• [ABOUT THIS TASK] Restate word for word the lines of the material below, from the line with "Refund Policy (65, 1799)" to the line with "Browse all collections (86, 2281)", both lines included, and no others.

• [DATASET CONTENT]
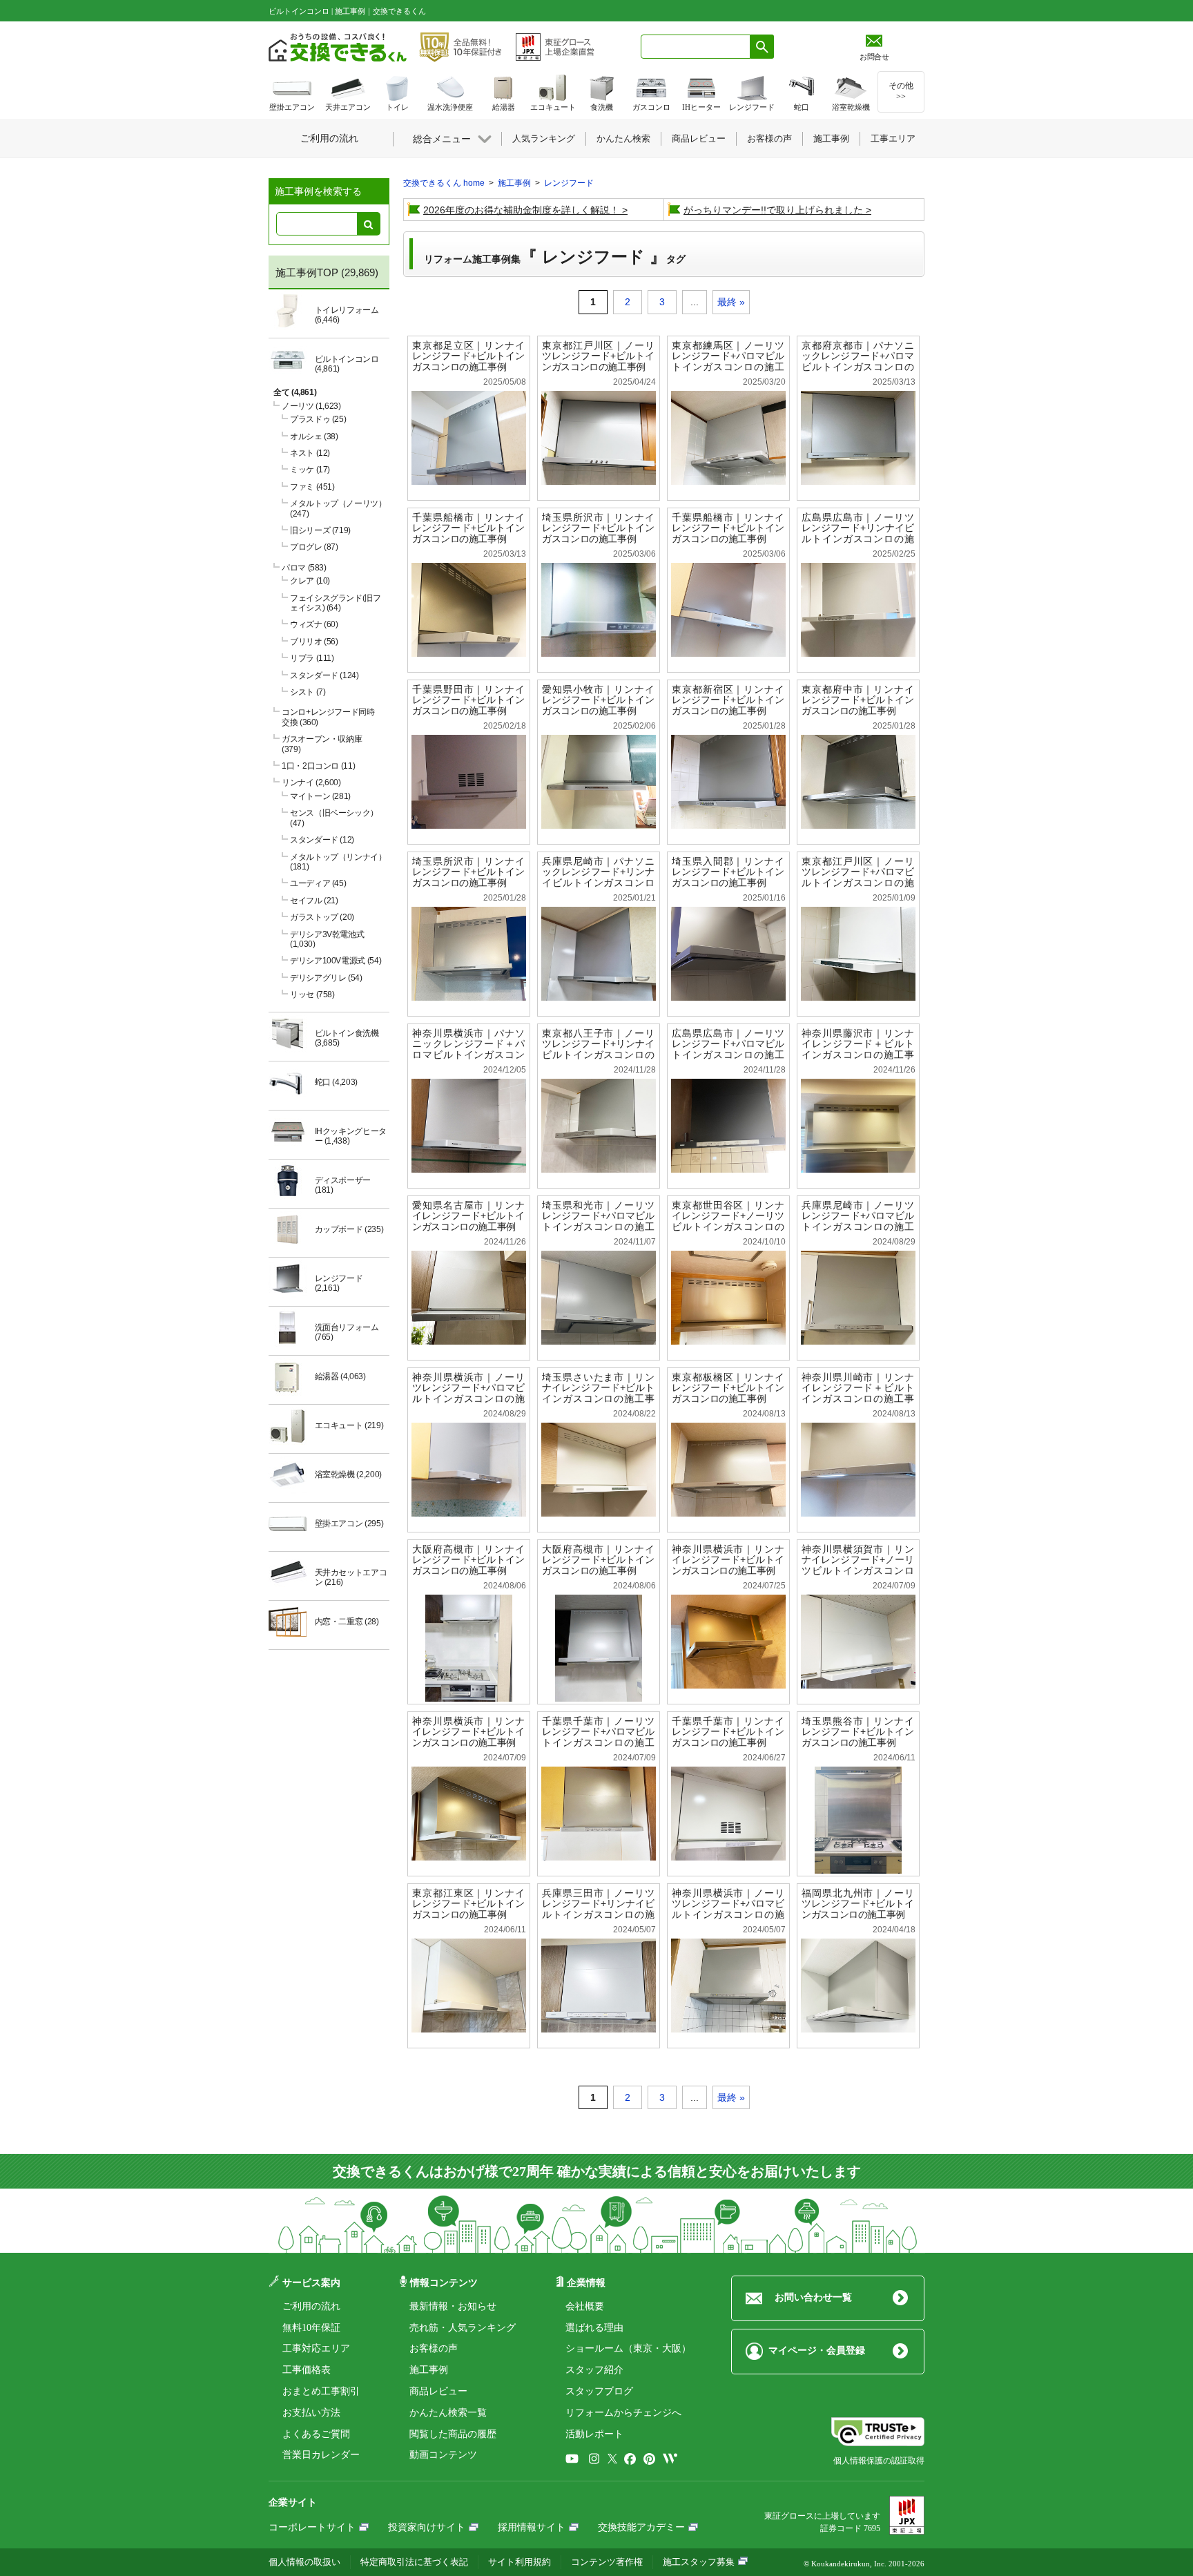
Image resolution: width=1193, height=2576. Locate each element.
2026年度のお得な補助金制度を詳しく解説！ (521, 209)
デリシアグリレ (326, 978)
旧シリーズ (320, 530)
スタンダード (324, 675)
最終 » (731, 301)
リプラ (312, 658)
...
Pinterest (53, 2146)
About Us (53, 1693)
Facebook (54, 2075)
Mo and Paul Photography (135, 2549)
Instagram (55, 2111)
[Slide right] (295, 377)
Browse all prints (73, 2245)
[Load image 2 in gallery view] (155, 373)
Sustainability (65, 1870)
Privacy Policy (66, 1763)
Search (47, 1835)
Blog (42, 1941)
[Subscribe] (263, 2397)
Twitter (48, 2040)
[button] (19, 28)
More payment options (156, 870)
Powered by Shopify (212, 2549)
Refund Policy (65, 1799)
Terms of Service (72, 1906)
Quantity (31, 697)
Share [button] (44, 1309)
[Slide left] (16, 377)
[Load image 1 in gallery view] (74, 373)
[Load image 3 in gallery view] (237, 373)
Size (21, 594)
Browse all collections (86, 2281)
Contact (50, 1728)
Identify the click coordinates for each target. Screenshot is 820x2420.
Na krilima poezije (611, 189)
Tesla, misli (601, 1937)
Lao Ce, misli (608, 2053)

• [RESPONSE AREA]
Refund Policy (65, 1799)
Terms of Service (72, 1906)
Quantity (31, 697)
Share [button] (44, 1309)
[Slide left] (16, 377)
[Load image 1 in gallery view] (74, 373)
[Load image 3 in gallery view] (237, 373)
Size (21, 594)
Browse all collections (86, 2281)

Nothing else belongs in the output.